# Problem requirements
Take the data below and write it out exactly, except for the pictures.

──────── Data supplied ────────

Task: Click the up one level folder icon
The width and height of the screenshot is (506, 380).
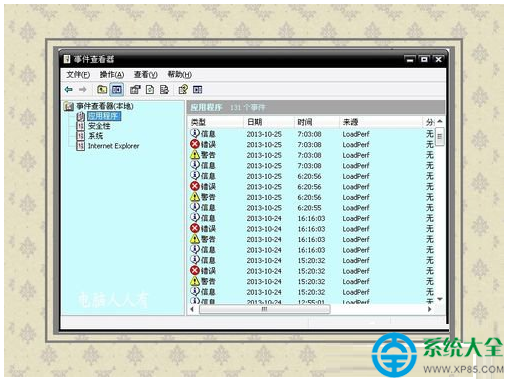Action: click(102, 89)
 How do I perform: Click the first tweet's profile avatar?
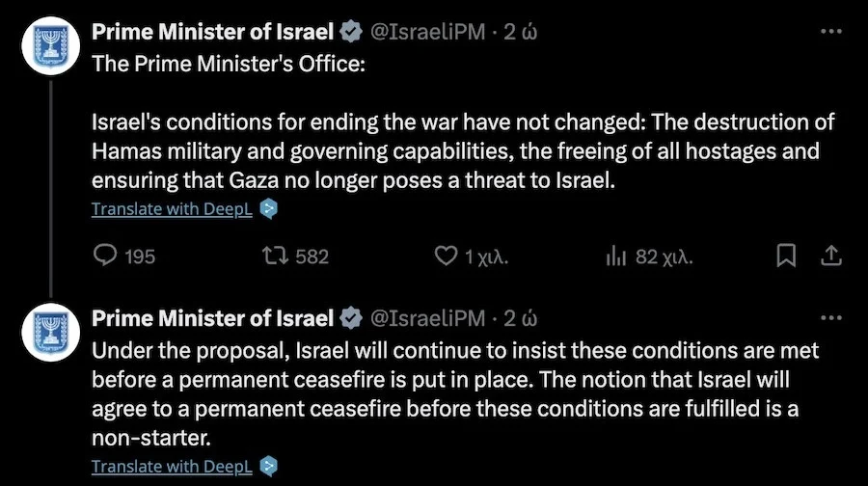52,46
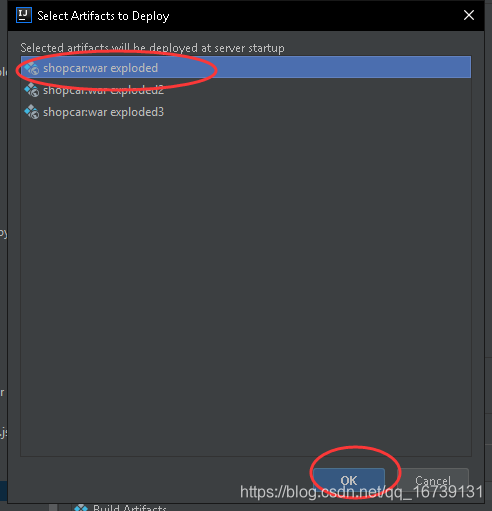The height and width of the screenshot is (511, 492).
Task: Select the shopcar:war exploded artifact text
Action: (x=100, y=68)
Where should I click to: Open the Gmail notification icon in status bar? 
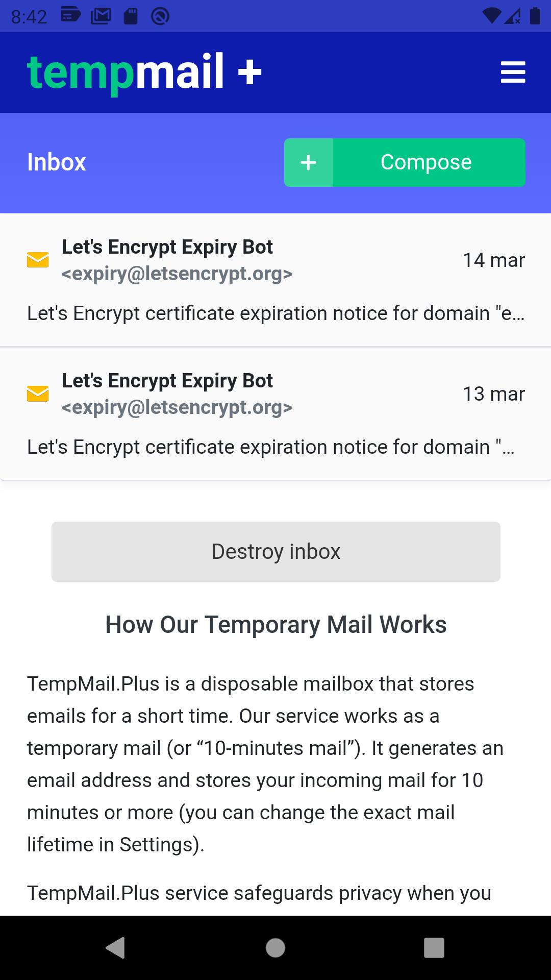[101, 16]
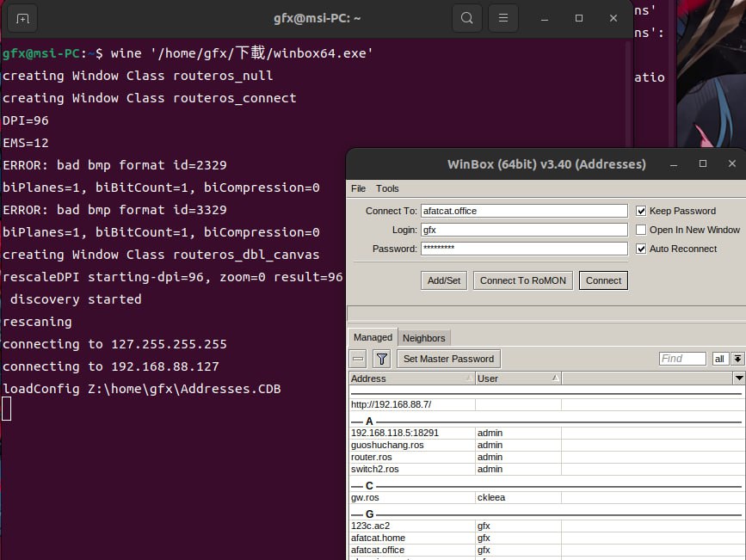Click the filter funnel icon in WinBox
This screenshot has height=560, width=746.
click(382, 359)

────────

# Result of the exercise
Task: Click the up one level folder icon
The width and height of the screenshot is (506, 380).
Action: click(102, 89)
 How do I perform: Click the first tweet's profile avatar?
52,46
The height and width of the screenshot is (511, 492).
Task: Select the shopcar:war exploded artifact text
Action: (x=100, y=68)
Where should I click to: Open the Gmail notification icon in status bar? 
[101, 16]
Click the filter funnel icon in WinBox
This screenshot has height=560, width=746.
click(382, 359)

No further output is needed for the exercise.